#### [Assignment]
An exact transcription of every record is needed, leaving out the pictures.

*** Recorded data ***

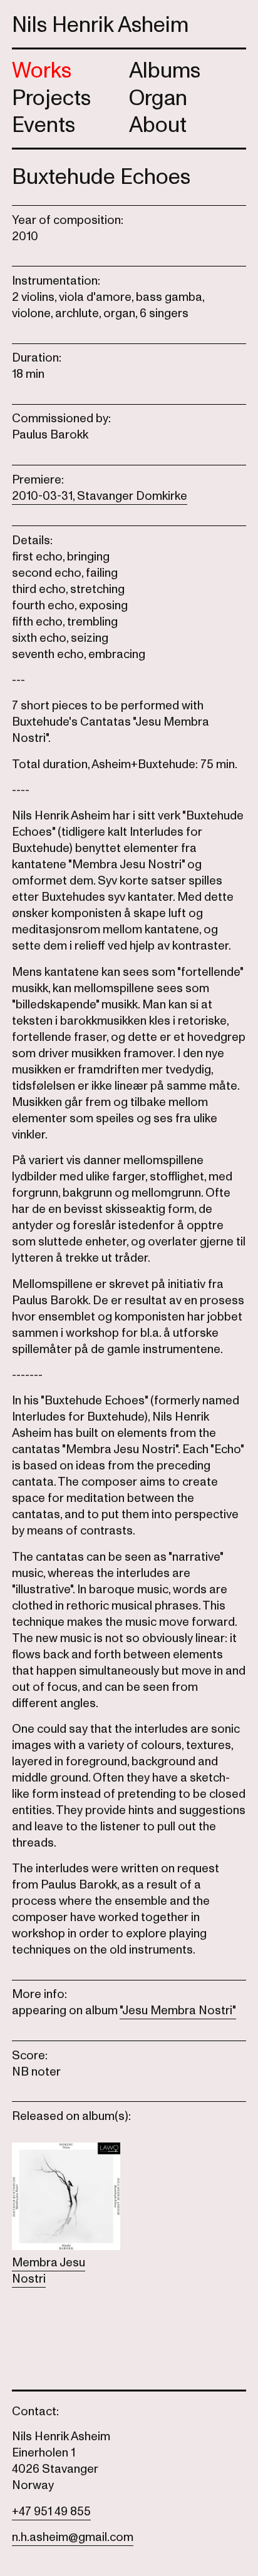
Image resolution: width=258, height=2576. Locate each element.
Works (41, 71)
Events (43, 125)
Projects (51, 98)
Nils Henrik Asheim (100, 25)
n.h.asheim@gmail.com (72, 2537)
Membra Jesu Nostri (48, 2270)
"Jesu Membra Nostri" (178, 2010)
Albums (164, 71)
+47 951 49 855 (51, 2511)
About (158, 125)
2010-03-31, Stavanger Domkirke (99, 496)
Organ (158, 98)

*** End of Recorded data ***

#### [Reply to the exercise]
Image resolution: width=258, height=2576. Locate each element.
Works (41, 71)
Events (43, 125)
Projects (51, 98)
Nils Henrik Asheim (100, 25)
n.h.asheim@gmail.com (72, 2537)
Membra Jesu Nostri (48, 2270)
"Jesu Membra Nostri" (178, 2010)
Albums (164, 71)
+47 951 49 855 (51, 2511)
About (158, 125)
2010-03-31, Stavanger Domkirke (99, 496)
Organ (158, 98)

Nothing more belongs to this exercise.